Gourd Vine Stories

AprilCTurner.GourdVineStories.Onesheeter2018

 

LIFE AS ART STAGE PRODUCTIONS

ELEMENTARY, MY DEAR

A play By April C. Turner

            Elementary, My Dear deconstructs the caricature images of the Teacher currently archetyped into society – Teacher as sacrificing saint, teacher as underachiever, teacher as all knowing and teacher as dreamgiver/dreamkiller. Elementary, My Dear is fashioned from interviews with K-12 teachers in various sections of the country. The product is a play that offers a multi-dimensional perspective of the people with whom we entrust our children every day, while commenting on major life relationships affecting the Teacher.

This project puts flesh and blood on the “Teacher” image, by collecting and telling their stories. Understanding the teacher as a person is a major step toward understanding how to make what happens in the classroom productive and life-affirming for both teacher and student.

Consider presenting Elementary, My Dear in conjunction with the workshops- Inspiring Hard to Reach Students to Learn: 10 Steps to a New Beginning and How to Intentionally Build Community Using the Cultural Arts.

 

DANCING ZORA

ZORA NEALE HURSTON, renown writer and anthropologist, created and collected folklore throughout her native northeast Florida home, as well as Louisiana and various parts of the Caribbean. Though she is best known as a leader of the Harlem Renaissance, she spent much of her career studying the dances and oral traditions of cultures in Haiti, Jamaica, Barbados and Cuba.
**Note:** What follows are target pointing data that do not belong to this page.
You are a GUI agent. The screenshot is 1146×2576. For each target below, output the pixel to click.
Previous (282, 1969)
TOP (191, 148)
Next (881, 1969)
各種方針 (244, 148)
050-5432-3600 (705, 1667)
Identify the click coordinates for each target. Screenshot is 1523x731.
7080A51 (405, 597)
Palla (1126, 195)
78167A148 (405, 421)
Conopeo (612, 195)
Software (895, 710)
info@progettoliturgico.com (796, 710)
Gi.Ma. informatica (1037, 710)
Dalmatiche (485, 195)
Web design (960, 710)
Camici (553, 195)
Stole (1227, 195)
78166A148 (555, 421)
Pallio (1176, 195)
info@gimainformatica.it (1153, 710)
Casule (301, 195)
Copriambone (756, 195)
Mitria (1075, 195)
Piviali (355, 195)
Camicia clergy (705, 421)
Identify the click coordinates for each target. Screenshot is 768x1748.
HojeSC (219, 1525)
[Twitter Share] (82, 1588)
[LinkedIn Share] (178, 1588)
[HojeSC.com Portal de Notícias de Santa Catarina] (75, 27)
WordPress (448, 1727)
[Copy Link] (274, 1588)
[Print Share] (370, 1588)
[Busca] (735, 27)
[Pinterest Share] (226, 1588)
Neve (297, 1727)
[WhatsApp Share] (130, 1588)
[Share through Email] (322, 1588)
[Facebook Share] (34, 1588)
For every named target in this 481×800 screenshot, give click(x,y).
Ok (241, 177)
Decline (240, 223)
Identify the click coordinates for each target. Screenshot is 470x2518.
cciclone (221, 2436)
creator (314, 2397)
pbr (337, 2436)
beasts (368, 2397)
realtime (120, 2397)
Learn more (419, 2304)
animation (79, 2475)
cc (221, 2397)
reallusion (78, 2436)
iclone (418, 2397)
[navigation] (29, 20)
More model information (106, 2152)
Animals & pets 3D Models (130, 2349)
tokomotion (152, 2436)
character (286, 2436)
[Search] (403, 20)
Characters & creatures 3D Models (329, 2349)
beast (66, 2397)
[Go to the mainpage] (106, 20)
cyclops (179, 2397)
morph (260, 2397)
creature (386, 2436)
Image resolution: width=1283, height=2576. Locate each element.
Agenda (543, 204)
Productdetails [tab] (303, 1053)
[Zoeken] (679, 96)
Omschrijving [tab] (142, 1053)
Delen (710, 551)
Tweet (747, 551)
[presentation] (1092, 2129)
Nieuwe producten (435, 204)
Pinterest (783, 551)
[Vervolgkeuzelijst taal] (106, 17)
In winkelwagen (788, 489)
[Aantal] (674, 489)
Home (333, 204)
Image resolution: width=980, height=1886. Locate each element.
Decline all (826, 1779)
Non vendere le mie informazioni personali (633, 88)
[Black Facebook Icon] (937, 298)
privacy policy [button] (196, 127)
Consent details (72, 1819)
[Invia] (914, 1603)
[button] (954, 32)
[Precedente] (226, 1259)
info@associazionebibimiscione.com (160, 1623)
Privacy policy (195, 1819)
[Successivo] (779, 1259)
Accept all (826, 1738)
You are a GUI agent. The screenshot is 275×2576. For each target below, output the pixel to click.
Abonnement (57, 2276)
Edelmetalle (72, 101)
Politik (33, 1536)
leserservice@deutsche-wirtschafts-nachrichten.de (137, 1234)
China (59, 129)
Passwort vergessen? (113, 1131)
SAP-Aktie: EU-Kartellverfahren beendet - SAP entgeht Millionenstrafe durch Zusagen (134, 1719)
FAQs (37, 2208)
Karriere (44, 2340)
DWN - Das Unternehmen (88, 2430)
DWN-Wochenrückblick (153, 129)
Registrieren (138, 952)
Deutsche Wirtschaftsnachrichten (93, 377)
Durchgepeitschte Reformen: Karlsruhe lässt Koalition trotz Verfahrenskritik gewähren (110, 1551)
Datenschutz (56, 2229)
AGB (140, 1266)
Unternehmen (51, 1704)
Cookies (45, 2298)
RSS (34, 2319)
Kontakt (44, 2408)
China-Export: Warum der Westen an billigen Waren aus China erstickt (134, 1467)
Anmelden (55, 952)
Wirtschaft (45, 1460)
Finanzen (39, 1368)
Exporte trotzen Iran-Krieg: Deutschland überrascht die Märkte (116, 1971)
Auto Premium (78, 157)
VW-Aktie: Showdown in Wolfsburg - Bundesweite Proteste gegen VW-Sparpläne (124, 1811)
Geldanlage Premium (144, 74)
Dancing Zora is a celebration of Zora’s groundbreaking exploration of these cultures that would become so integral to the south’s social fabric. April C. Turner interprets Zora’s collected stories, songs, proverbs and dances in this lively yet poignant presentation. While Dancing Zora celebrates the life and legacy of Zora Neale Hurston, this fun, interactive performance also showcases the beauty of some of the traditional cultures that make up the modern family of communities in the southeast.

 

April C. Turner, lives and works in Charlotte, NC as a film/tv actress. She has had roles in made for television movies such as Eyeborgs (SyFy Channel) and the independent film adaption of Truman Capote’s Other Voices, Other Rooms. She has also had roles in Unanswered Prayers (Lifetime), Trinity Goodheart (gmc TV), Army Wives (Lifetime), Ditch Digger’s Daughters (Family Channel) and Revolution (NBC). A graduate of the University of North Carolina at Chapel Hill, Turner tours theatre productions, concerts and residencies to academic communities throughout the country –using performances as a tool to facilitate constructive conversation about social concerns and building community with the arts.